Problem details —
Exact copy, no pictures: return only the lines below from the line with "客戶服務 (35, 2110)" up to and including the line with "Λήψη (101, 2267)".

Input Block Start

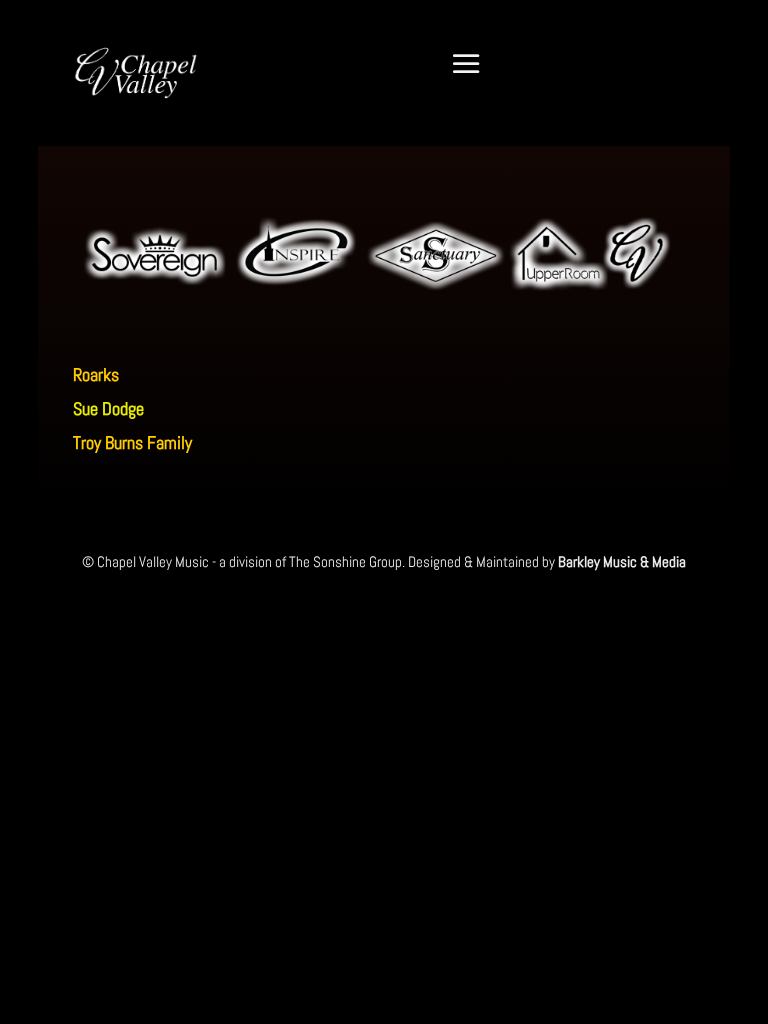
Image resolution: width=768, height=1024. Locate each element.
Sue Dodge (108, 408)
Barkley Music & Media (622, 561)
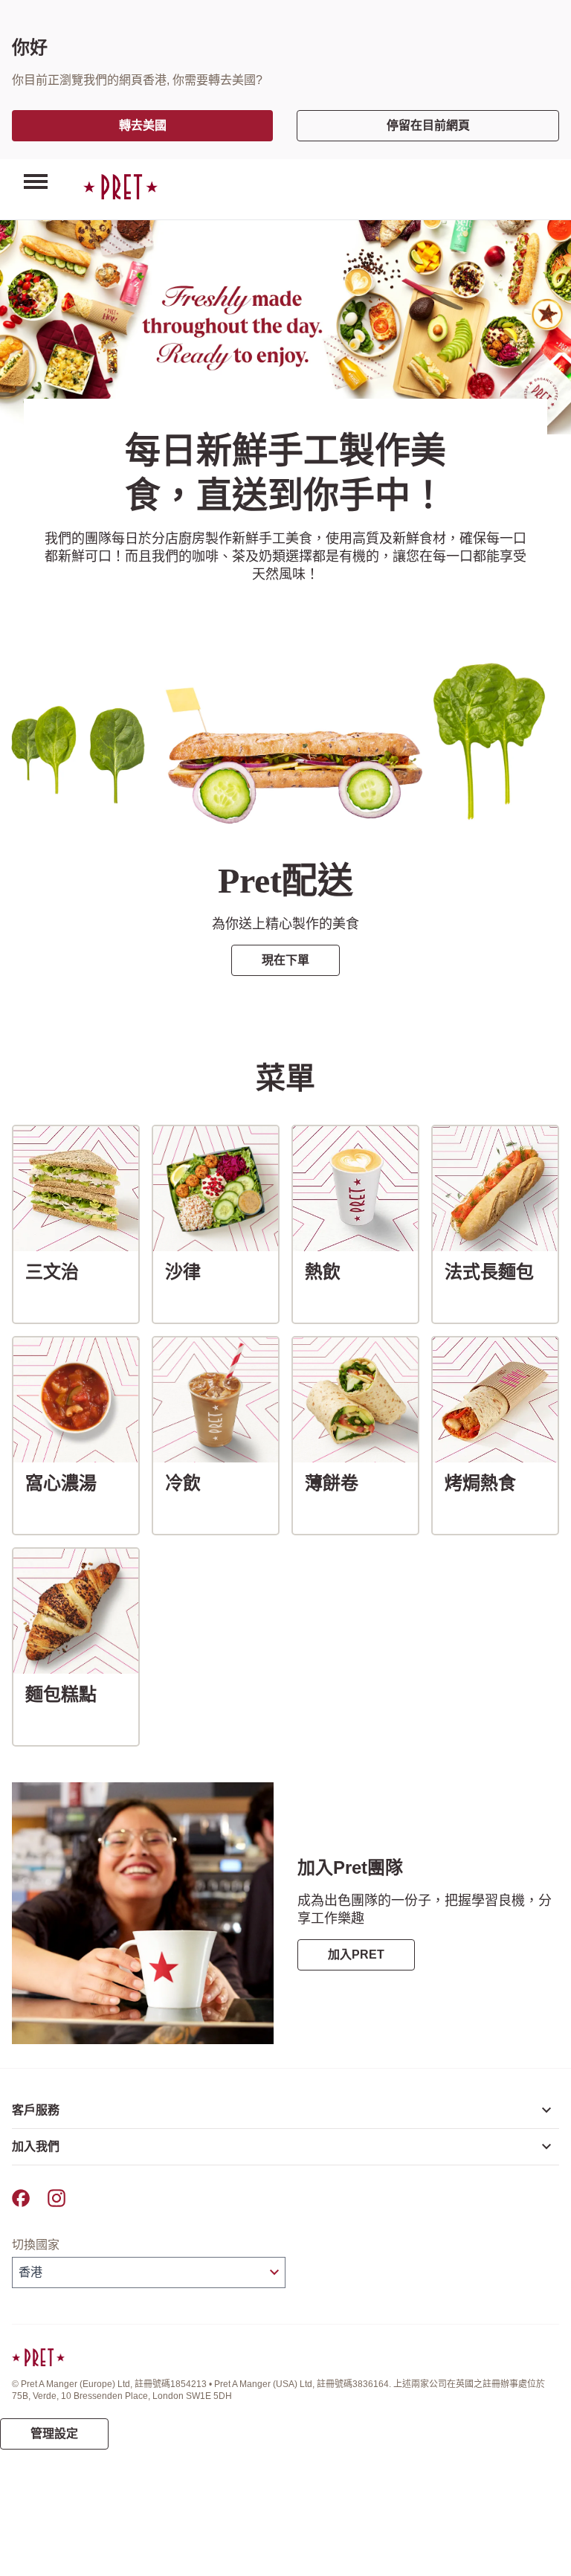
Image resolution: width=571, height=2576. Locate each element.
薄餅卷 (337, 1482)
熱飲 (328, 1271)
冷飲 (189, 1482)
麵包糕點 (67, 1693)
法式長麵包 (495, 1271)
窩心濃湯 (67, 1482)
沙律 (189, 1271)
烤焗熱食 (486, 1482)
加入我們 (35, 2146)
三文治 (58, 1271)
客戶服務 (35, 2110)
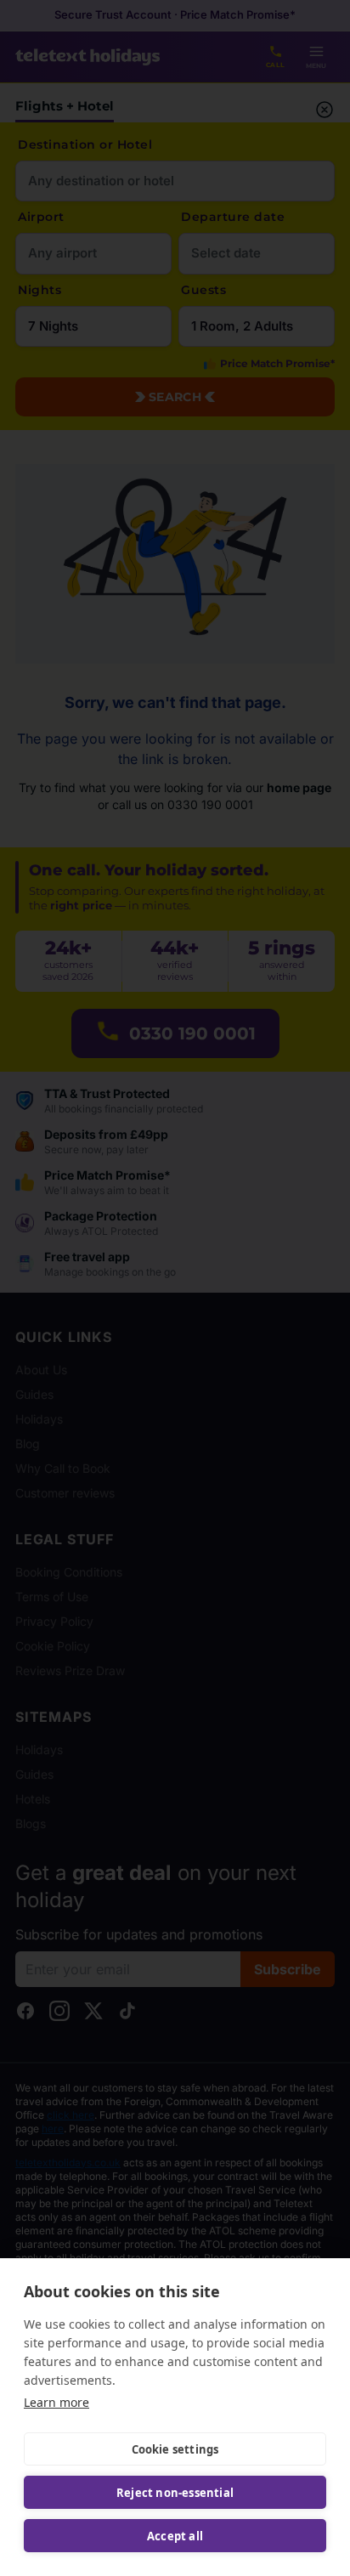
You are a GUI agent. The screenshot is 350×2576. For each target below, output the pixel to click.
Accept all (175, 2536)
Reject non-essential (175, 2492)
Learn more (56, 2402)
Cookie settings (175, 2449)
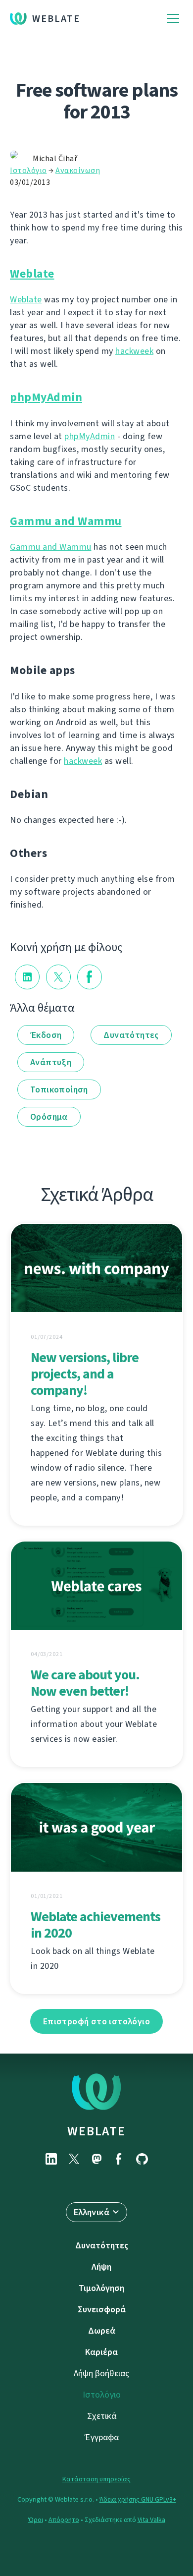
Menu (173, 18)
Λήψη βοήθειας (101, 2373)
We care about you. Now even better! (85, 1682)
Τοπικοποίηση (59, 1089)
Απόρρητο (63, 2519)
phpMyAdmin (46, 397)
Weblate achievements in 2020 (95, 1924)
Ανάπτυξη (50, 1062)
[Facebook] (119, 2159)
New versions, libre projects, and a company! (85, 1373)
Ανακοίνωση (77, 170)
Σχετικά (101, 2416)
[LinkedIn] (51, 2159)
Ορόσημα (49, 1117)
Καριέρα (101, 2352)
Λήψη (101, 2267)
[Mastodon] (96, 2159)
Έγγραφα (102, 2437)
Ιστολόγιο (28, 170)
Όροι (35, 2519)
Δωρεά (101, 2331)
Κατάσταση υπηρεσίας (96, 2479)
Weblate (56, 18)
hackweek (134, 351)
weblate (96, 2130)
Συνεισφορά (102, 2309)
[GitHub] (142, 2159)
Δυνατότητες (130, 1035)
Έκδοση (45, 1035)
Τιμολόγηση (101, 2288)
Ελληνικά (91, 2212)
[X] (73, 2159)
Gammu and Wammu (66, 521)
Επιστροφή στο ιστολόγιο (96, 2021)
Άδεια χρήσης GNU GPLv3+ (137, 2499)
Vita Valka (151, 2519)
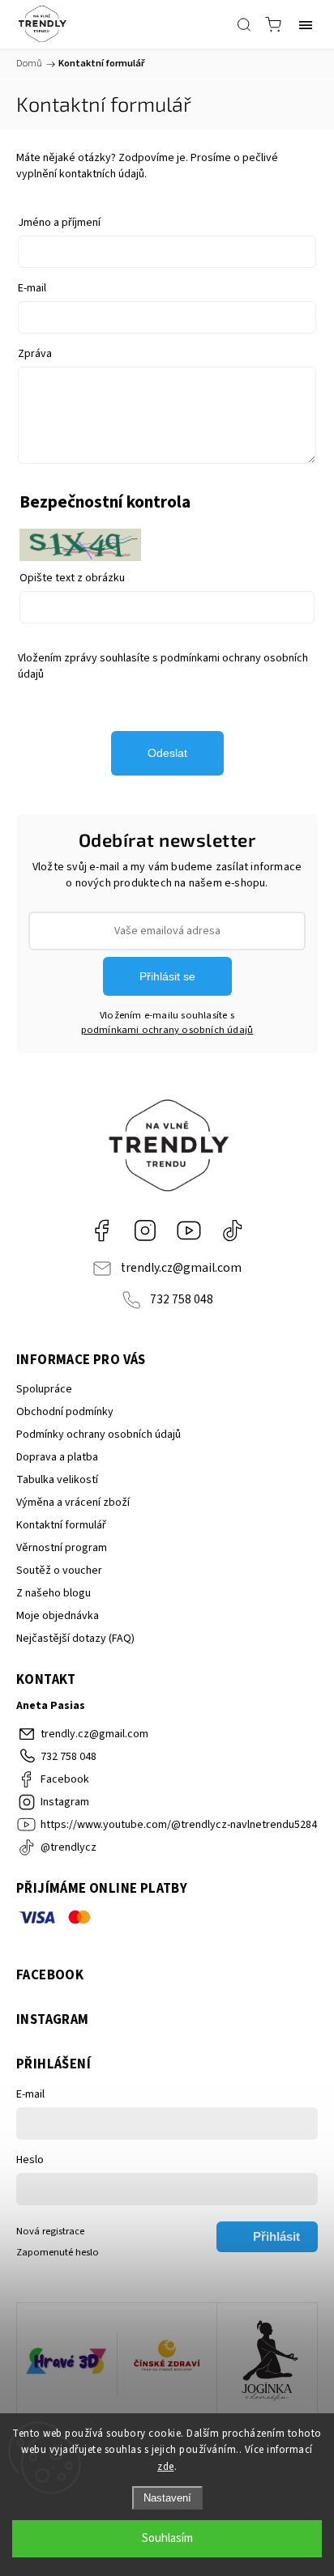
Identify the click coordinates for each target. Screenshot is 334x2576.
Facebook (101, 1230)
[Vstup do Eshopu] (67, 2363)
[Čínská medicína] (167, 2363)
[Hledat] (244, 24)
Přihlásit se (167, 976)
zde (165, 2466)
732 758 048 (181, 1299)
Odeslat (167, 752)
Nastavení (167, 2498)
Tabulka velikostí (57, 1480)
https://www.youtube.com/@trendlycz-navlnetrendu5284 (189, 1230)
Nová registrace (50, 2231)
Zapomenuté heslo (57, 2252)
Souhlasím (167, 2538)
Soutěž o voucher (59, 1570)
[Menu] (305, 24)
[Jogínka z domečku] (267, 2363)
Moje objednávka (57, 1616)
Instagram (145, 1230)
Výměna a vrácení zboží (73, 1502)
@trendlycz (233, 1230)
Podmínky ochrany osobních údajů (98, 1434)
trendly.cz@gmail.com (181, 1268)
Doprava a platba (57, 1457)
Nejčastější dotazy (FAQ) (75, 1638)
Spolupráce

Input Block End

Result for this exercise —
客戶服務 (35, 2110)
You are a GUI agent. The screenshot is 350×2576. For each target below, output the pixel to click.
Accept all (175, 2536)
Reject non-essential (175, 2492)
Learn more (56, 2402)
Cookie settings (175, 2449)
Menu (173, 18)
Λήψη βοήθειας (101, 2373)
We care about you. Now even better! (85, 1682)
Τοπικοποίηση (59, 1089)
Απόρρητο (63, 2519)
phpMyAdmin (46, 397)
Weblate achievements in 2020 (95, 1924)
Ανάπτυξη (50, 1062)
[Facebook] (119, 2159)
New versions, libre projects, and a company! (85, 1373)
Ανακοίνωση (77, 170)
Σχετικά (101, 2416)
[LinkedIn] (51, 2159)
Ορόσημα (49, 1117)
Καριέρα (101, 2352)
Λήψη (101, 2267)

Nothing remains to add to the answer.